Pixel coordinate grounding data:
-------
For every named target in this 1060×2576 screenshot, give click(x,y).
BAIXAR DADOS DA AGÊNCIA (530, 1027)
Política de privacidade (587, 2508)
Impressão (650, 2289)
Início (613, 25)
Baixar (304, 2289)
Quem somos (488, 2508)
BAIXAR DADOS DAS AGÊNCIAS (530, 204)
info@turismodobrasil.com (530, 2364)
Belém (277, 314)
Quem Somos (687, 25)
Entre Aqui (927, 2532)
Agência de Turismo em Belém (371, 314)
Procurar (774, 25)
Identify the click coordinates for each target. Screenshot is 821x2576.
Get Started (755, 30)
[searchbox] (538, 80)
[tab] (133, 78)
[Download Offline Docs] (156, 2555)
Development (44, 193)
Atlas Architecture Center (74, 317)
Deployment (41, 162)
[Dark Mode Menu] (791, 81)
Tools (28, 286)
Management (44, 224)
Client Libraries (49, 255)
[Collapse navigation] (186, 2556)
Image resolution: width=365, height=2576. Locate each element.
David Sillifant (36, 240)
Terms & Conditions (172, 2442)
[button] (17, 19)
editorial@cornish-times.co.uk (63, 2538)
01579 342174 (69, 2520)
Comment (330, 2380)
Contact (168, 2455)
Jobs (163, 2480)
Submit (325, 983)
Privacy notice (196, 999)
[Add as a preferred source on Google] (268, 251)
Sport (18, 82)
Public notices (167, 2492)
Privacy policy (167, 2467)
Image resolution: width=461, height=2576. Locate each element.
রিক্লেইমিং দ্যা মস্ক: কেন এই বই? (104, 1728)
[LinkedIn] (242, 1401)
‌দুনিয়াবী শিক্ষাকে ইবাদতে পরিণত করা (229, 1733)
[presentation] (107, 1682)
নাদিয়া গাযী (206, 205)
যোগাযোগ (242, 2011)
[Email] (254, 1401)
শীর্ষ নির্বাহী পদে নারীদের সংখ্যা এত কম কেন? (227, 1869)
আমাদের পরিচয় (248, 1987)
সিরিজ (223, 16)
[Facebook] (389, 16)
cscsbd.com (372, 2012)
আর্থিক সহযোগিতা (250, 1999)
-------
Lines to set down from above: the line with "BAIXAR DADOS DA AGÊNCIA (530, 1027)", the line with "David Sillifant (36, 240)", and every line between, each exactly as written.

- _RESULT OF THIS EXERCISE_:
BAIXAR DADOS DA AGÊNCIA (530, 1027)
Política de privacidade (587, 2508)
Impressão (650, 2289)
Início (613, 25)
Baixar (304, 2289)
Quem somos (488, 2508)
BAIXAR DADOS DAS AGÊNCIAS (530, 204)
info@turismodobrasil.com (530, 2364)
Belém (277, 314)
Quem Somos (687, 25)
Entre Aqui (927, 2532)
Agência de Turismo em Belém (371, 314)
Procurar (774, 25)
Identify the click coordinates for each target. Screenshot is 821x2576.
Get Started (755, 30)
[searchbox] (538, 80)
[tab] (133, 78)
[Download Offline Docs] (156, 2555)
Development (44, 193)
Atlas Architecture Center (74, 317)
Deployment (41, 162)
[Dark Mode Menu] (791, 81)
Tools (28, 286)
Management (44, 224)
Client Libraries (49, 255)
[Collapse navigation] (186, 2556)
Image resolution: width=365, height=2576. Locate each element.
David Sillifant (36, 240)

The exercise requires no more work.